MU_DEFINE_ENUM(SM_RESULT, SM_RESULT_VALUES);

typedef void(*ON_SM_CLOSING_COMPLETE_CALLBACK)(void* context);
typedef void(*ON_SM_CLOSING_WHILE_OPENING_CALLBACK)(void* context);

MOCKABLE_FUNCTION(, SM_HANDLE, sm_create, const char*, name);
MOCKABLE_FUNCTION(, void, sm_destroy, SM_HANDLE, sm);

MOCKABLE_FUNCTION(, SM_RESULT, sm_open_begin, SM_HANDLE, sm);
MOCKABLE_FUNCTION(, void, sm_open_end, SM_HANDLE, sm, bool, success);

MOCKABLE_FUNCTION(, SM_RESULT, sm_close_begin, SM_HANDLE, sm);
MOCKABLE_FUNCTION(, SM_RESULT, sm_close_begin_with_cb, SM_HANDLE, sm, ON_SM_CLOSING_COMPLETE_CALLBACK, callback, void*, callback_context, ON_SM_CLOSING_WHILE_OPENING_CALLBACK, close_while_opening_callback, void*, close_while_opening_context);
MOCKABLE_FUNCTION(, void, sm_close_end, SM_HANDLE, sm);

MOCKABLE_FUNCTION(, SM_RESULT, sm_exec_begin, SM_HANDLE, sm);
MOCKABLE_FUNCTION(, void, sm_exec_end, SM_HANDLE, sm);

MOCKABLE_FUNCTION(, SM_RESULT, sm_barrier_begin, SM_HANDLE, sm);
MOCKABLE_FUNCTION(, void, sm_barrier_end, SM_HANDLE, sm);

MOCKABLE_FUNCTION(, void, sm_fault, SM_HANDLE, sm);

sm_create

MOCKABLE_FUNCTION(, SM_HANDLE, sm_create, const char*, name);

sm_create creates a new State manager handle. name is used with logging and bears no functional significance.
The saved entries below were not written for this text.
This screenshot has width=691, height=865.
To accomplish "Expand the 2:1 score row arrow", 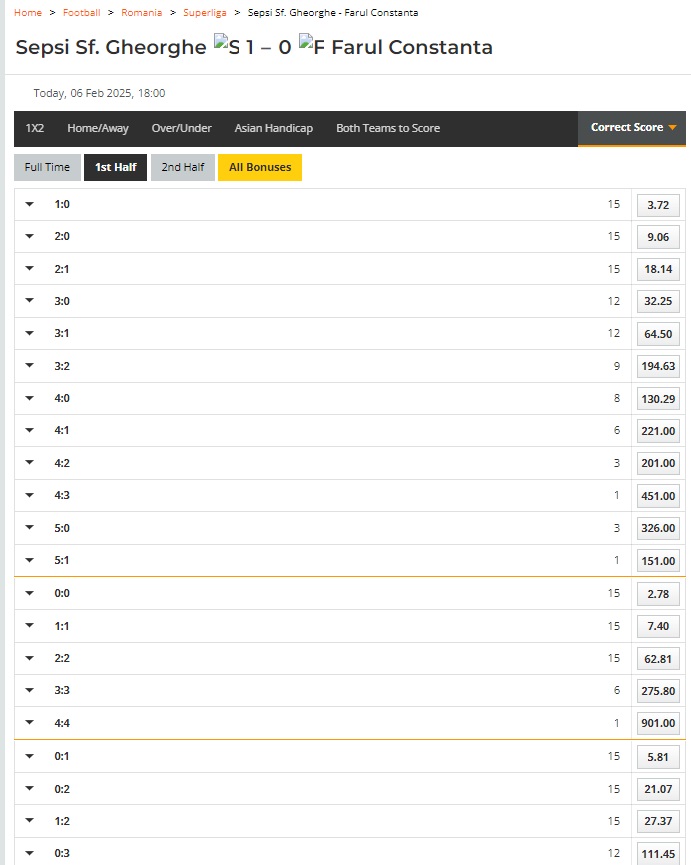I will click(30, 269).
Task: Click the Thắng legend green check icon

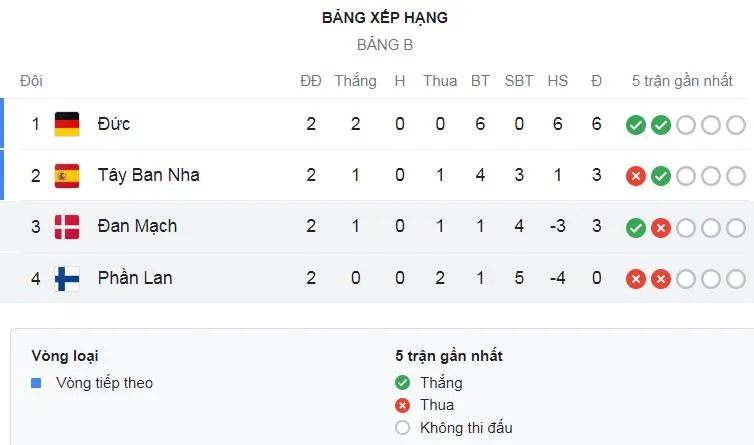Action: (x=403, y=383)
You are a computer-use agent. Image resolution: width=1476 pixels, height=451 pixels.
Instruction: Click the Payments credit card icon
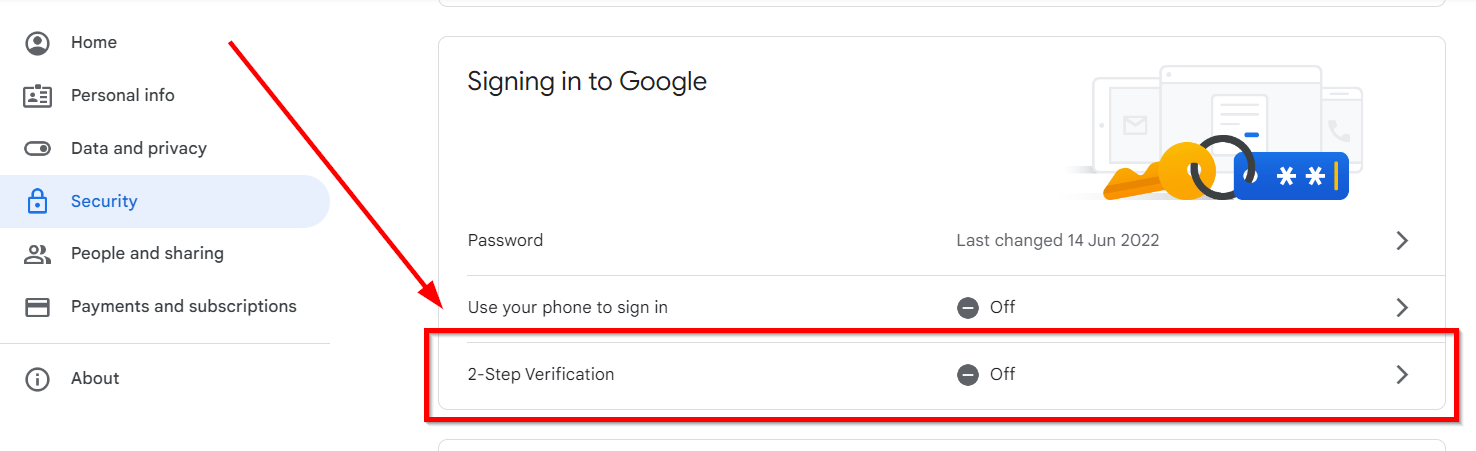pos(38,307)
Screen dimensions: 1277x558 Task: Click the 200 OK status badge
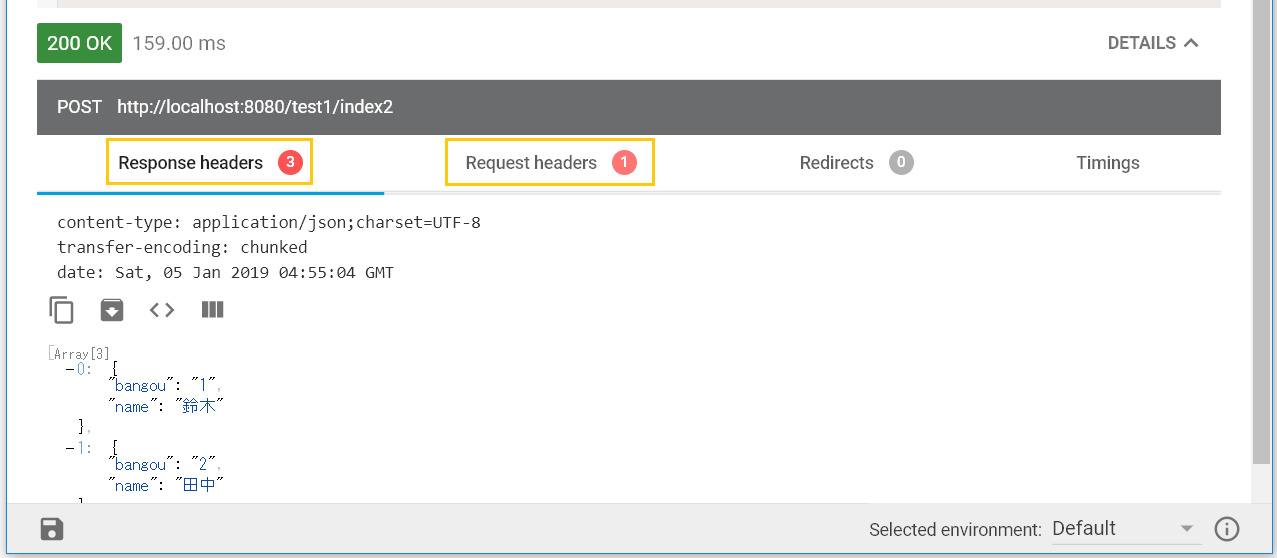point(79,43)
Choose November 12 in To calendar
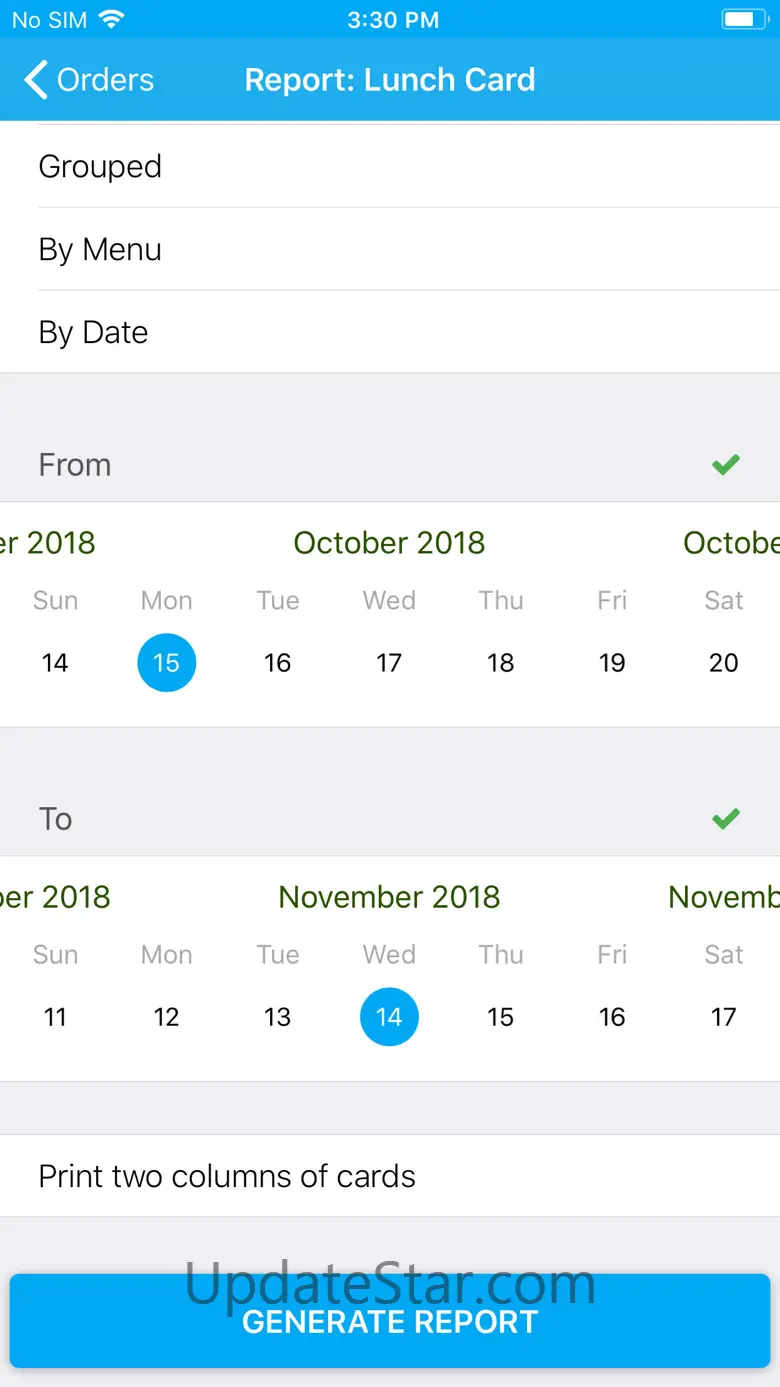This screenshot has width=780, height=1387. (x=166, y=1017)
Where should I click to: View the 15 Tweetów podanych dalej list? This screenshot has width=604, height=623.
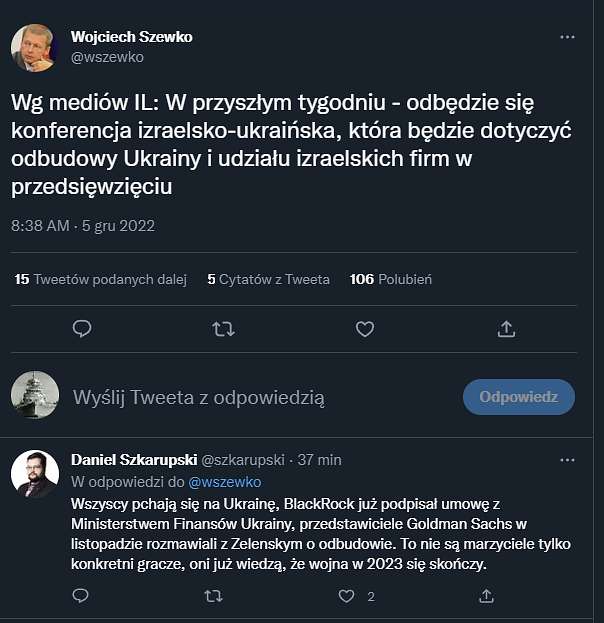pos(101,279)
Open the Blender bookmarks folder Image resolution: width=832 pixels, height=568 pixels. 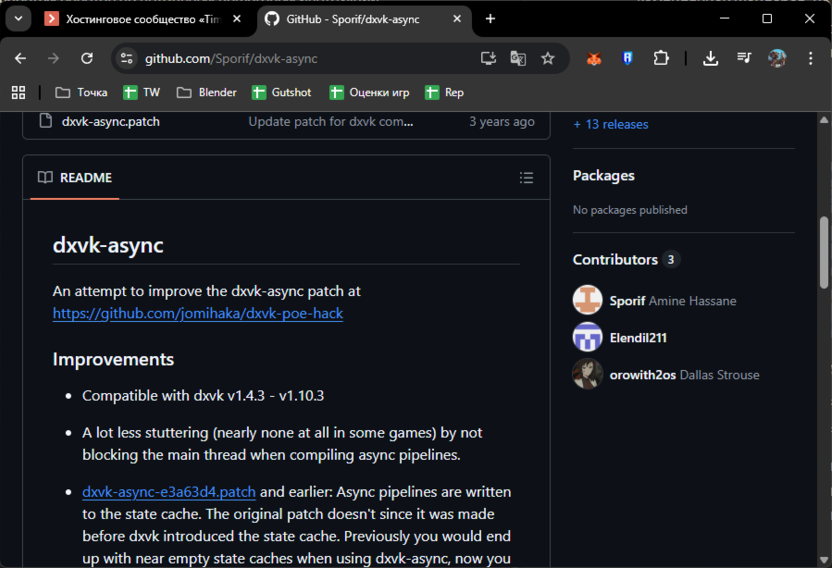coord(206,92)
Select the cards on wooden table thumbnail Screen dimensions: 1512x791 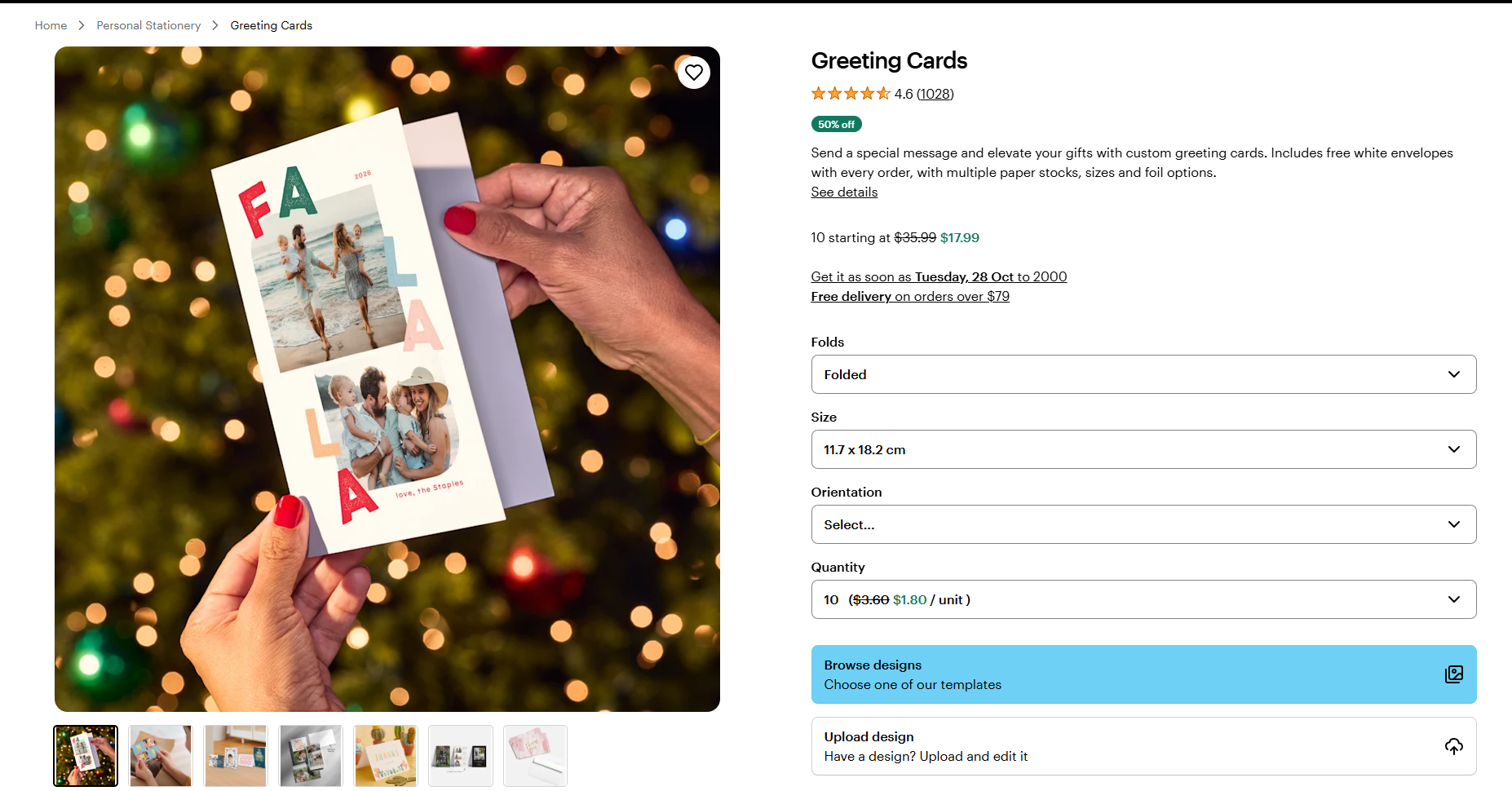coord(236,756)
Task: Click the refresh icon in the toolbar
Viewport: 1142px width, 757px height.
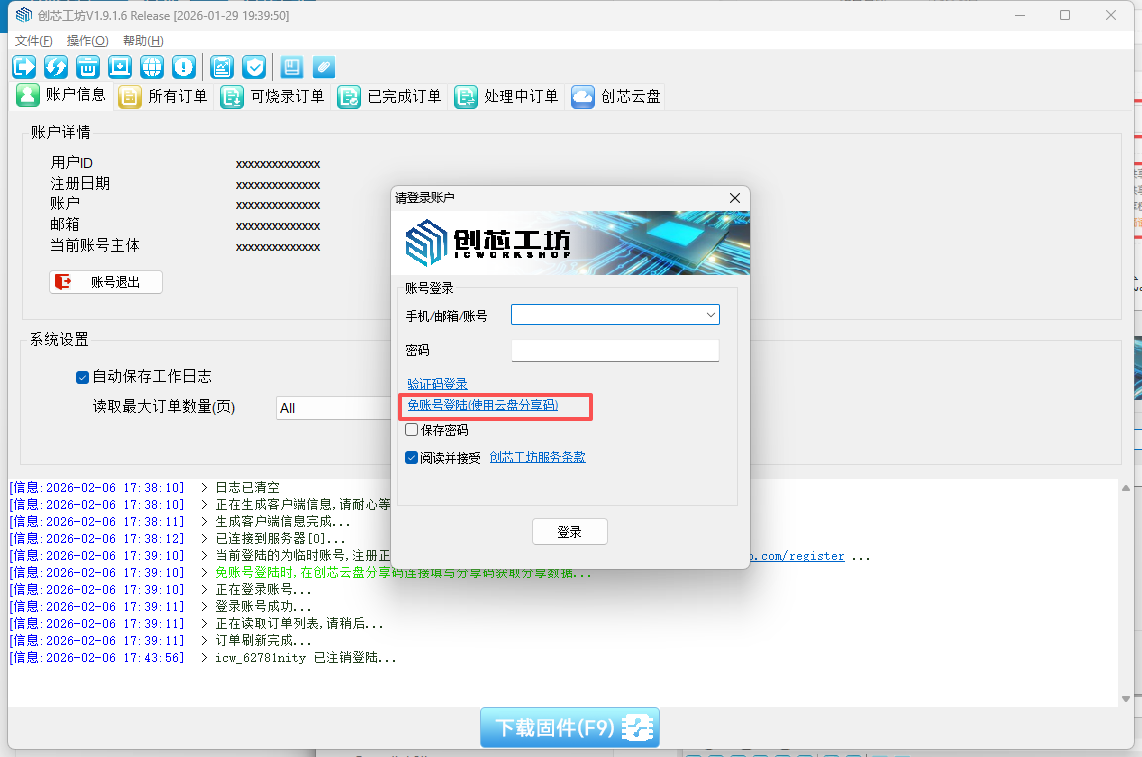Action: 56,67
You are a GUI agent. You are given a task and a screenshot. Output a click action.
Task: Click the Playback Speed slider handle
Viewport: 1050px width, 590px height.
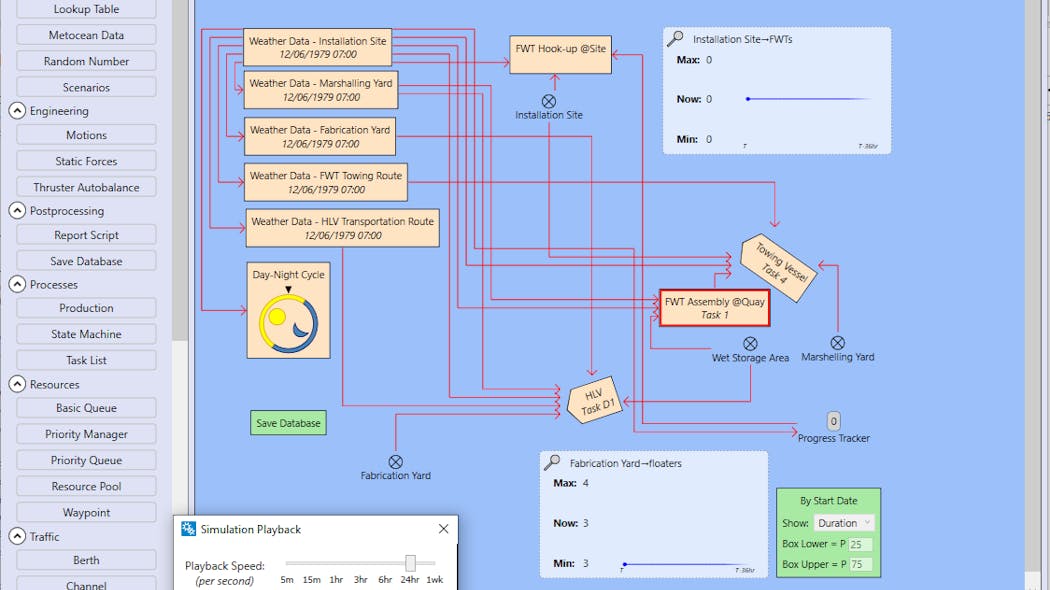pos(412,562)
SRS_SM_02_001: [ If name is NULL then sm_create shall behave as if name was "NO_NAME". ]

SRS_SM_02_002: [ sm_create shall allocate memory for the instance. ]

SRS_SM_02_037: [ sm_create shall set state to SM_CREATED and n to 0. ]

SRS_SM_02_004: [ If there are any failures then sm_create shall fail and return NULL. ]

sm_destroy

MOCKABLE_FUNCTION(, void, sm_destroy, SM_HANDLE, sm);

sm_destroy frees all used resources.

SRS_SM_02_005: [ If sm is NULL then sm_destroy shall return. ]

SRS_SM_02_038: [ sm_destroy behave as if sm_close_begin would have been called. ]

SRS_SM_02_006: [ sm_destroy shall free all used resources. ]

sm_open_begin

MOCKABLE_FUNCTION(, SM_RESULT, sm_open_begin, SM_HANDLE, sm);

sm_open_begin results in sm entering the "open" state.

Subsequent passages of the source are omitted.